Comcast DVR
Best Buy delivered my new TV on Wednesday. It’s pretty great. I wish I could say the same about Comcast HD service. After the TV came I went out and swapped my digital cable box for a new Comcast HD-DVR. The HD signal is great but the box does not have accurate channel information. The Comcast web site was also no help — it agreed with the box but not with the actual channels.
I called customer support and the nice man told me to reset the box. I reset it.
Thursday morning, channels are still wrong. The DVR functionality does not really work if it doesn’t know what the channels are.
This morning the box was entirely broken — nothing involving showing a UI worked.
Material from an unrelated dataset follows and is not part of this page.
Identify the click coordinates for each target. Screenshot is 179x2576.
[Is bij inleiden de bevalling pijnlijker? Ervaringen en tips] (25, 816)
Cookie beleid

Apparently Comcast pushed out an “enhancement” last night that broke the guide and the rest of the UI. I can’t continue troubleshooting my channel guide woes because the box is entirely broken. It can tune channels if I use only the up and down keys, but many of channels don’t tune at all and even entering channels by number does not work.
So far Comcast is making an excellent sales pitch for the HD TiVo. If I didn’t live in an apartment with a balcony facing the wrong direction Comcast probably would’ve sold me on DirectTV by now.
Comcast customer support has been very polite but sadly not very helpful since it really seems beyond their control to fix.
I thought I should add one more search result for “Comcast HD DVR sucks” in case anyone searching for information about it doesn’t get the idea from all the other voices.
The Comcast HD DVR is much less expensive than the HD TiVo but also unusably bad. The HD TiVo is very expensive when a whole Windows Media PC is only a little more expensive and substantially more capable.
Most companies don’t use paying customers to alpha test their new service.
Microsoft should be pleased — they will probably sell a lot of HD Vista Media Center licenses.